Because it was the first time and they didn’t know what kind of response they’d get, especially from the seniors, a questionnaire was prepared for the seniors to fill out.
“I think the guidelines we set up are still the same: Students are not allowed to leave and return, and door prizes are increasing in value over the evening as an added incentive to remain,” she said.
The committee also felt it was important to charge the seniors something so they would have a vested interest. Tickets were $6.
That first year, 200 seniors, their guests and 30 parents attended. They raised $4,677 and spent $4,123, leaving the balance for the Class of 1985. The first night, $1,200 was given away in door prizes.
“It’s hard to believe our son graduated 30 years ago in May,” Johnson said. “And it’s quite a tribute to our community that the tradition carries on.”
Three years after the first Senior Night Party, she was chairwoman for her daughter’s senior class in 1987.
“It was a little easier, since we were not breaking new ground,” she said.
Another volunteer area for Johnson is Friends of the Library. Ruth Gionta, Mary Elizabeth Box and Johnson organized the first group in the early ‘70s.

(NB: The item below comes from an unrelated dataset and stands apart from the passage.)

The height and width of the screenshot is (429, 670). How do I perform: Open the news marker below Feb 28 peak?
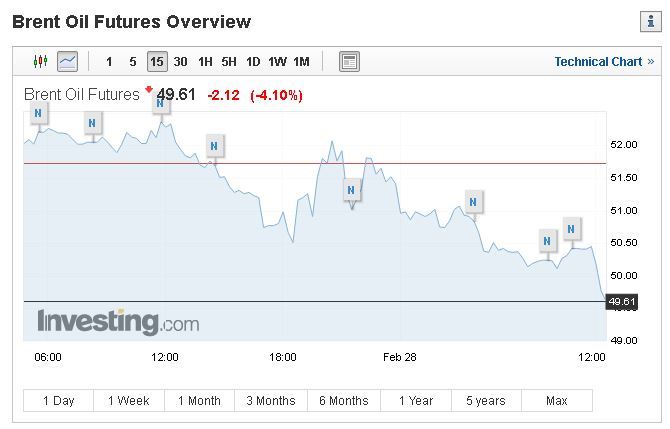coord(351,189)
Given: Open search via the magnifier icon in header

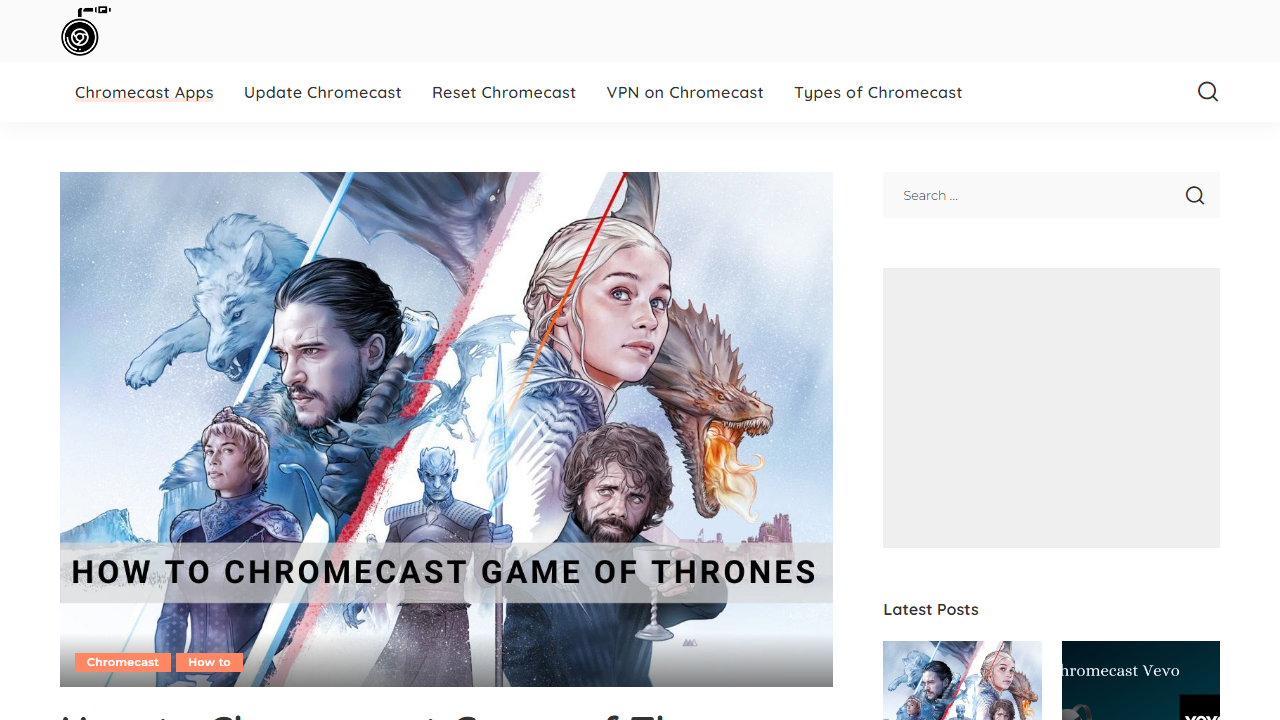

“I am delighted it is still an active organization,” she said. “One of our major events was hosting Wilson Rawls for a book-signing during the filming of ‘Where the Red Fern Grows.’”
As a volunteer, Johnson also served in several capacities with the Tahlequah Arts and Humanities Council. But her favorite projects always revolved around her children: PTA, homeroom mother, Blue Birds, Cub Scouts, booster clubs for sports.
“In fact, a major motivation for all volunteering was to make our community a better place for all our children to grow,” Johnson said.
Organizations she appreciates for the value they bring to the community also relate to helping children.
“I greatly admire those volunteers involved with Habitat for Humanity, Help-In-Crisis and Court Appointed Special Advocates,” she said. “It’s a dedicated commitment.”